Se insinúa ahí una de las pulsiones más poderosas del arte corporal, tal y como éste se ha desarrollado desde la década de los 90: el deseo de superar las limitaciones del cuerpo humano. Hablamos del viejo impulso de Frankenstein, de la hipotética ampliación o renovación de las facultades y órganos corporales. Este viejo impulso romántico, que se ha manifestado en el cine popular con todo tipo de cyborgs y de entes mutantes, ha condicionado seriamente el trabajo de artistas muy significativos, como Marcel.lí Antúnez Roca (antiguo miembro del grupo teatral La Fura dels Baus) o el australiano Stelarc, que se construyó una tercera mano artificial, una aparatosa prótesis mecánica de dudosa utilidad práctica pero muy eficaz para suscitar las fantasías de la superación humana. En fechas más recientes se implantó una oreja en el antebrazo. Más dramáticas han sido las suspensiones de su cuerpo desnudo, colgado con ganchos de carnicero clavados en su propia piel: parece que el dolor y la ingravidez permitían a Stelarc entrar en una especie de nirvana sensorial, lo cual ha subrayado en alguna ocasión adoptando, en el vacío, la postura del loto. El caso de la artista francesa Orlan es diferente: sus operaciones quirúrgicas tenían como finalidad trabajar en su propia carne y modificarla, como hace el escultor con la arcilla al elaborar una estatua. Algunas de estas intervenciones, filmadas y retransmitidas en directo a centros de arte de todo el mundo, pretendían poner en cuestión los patrones convencionales de la belleza femenina y eran totalmente ajenas a la idea masoquista del autocastigo o a la experimentación deliberada con el sufrimiento y el dolor.

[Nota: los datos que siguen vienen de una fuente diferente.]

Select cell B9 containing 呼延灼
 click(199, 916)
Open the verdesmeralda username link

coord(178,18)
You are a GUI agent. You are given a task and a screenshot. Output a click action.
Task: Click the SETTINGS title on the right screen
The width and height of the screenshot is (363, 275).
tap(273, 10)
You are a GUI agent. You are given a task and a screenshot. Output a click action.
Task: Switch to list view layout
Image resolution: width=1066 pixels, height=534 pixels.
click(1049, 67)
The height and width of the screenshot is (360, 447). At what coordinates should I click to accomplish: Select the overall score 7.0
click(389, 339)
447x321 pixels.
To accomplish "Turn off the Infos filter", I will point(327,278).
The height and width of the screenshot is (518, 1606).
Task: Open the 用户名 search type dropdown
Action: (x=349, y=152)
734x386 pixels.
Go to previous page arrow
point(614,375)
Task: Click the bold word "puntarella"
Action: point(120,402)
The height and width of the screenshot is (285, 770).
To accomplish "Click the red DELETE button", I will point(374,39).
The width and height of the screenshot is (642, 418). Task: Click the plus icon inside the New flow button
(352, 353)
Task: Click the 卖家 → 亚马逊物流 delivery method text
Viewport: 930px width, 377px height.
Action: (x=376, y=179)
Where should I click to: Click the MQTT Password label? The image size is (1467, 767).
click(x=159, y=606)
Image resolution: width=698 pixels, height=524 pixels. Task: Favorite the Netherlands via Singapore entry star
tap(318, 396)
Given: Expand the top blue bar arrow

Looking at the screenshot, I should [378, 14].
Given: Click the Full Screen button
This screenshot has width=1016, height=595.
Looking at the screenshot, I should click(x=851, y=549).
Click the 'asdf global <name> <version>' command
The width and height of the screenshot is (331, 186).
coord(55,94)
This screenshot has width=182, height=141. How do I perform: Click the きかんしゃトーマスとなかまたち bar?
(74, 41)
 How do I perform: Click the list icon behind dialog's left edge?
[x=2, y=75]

Muchas han sido, en fin, las derivaciones del arte corporal desde el último cuarto del siglo XX hasta el momento presente. Aunque la exposición de la galería Stadler no fue la primera manifestación de esta corriente, sí contribuyó a catapultarla hasta que aquella problemática llegó a convertirse en una de las pulsiones básicas de la cultura contemporánea. Trabajando con sus cuerpos los artistas hicieron suyas las viejas exigencias de autenticidad y compromiso cardinal con la creación que se habían venido haciendo cada vez más exigentes desde la época romántica. También asumían los dramas del mundo, incorporándolos a su carne y a su sangre mientras expresaban el anhelo (¿inalcanzable?) de una superación definitiva de nuestra pobre corporalidad.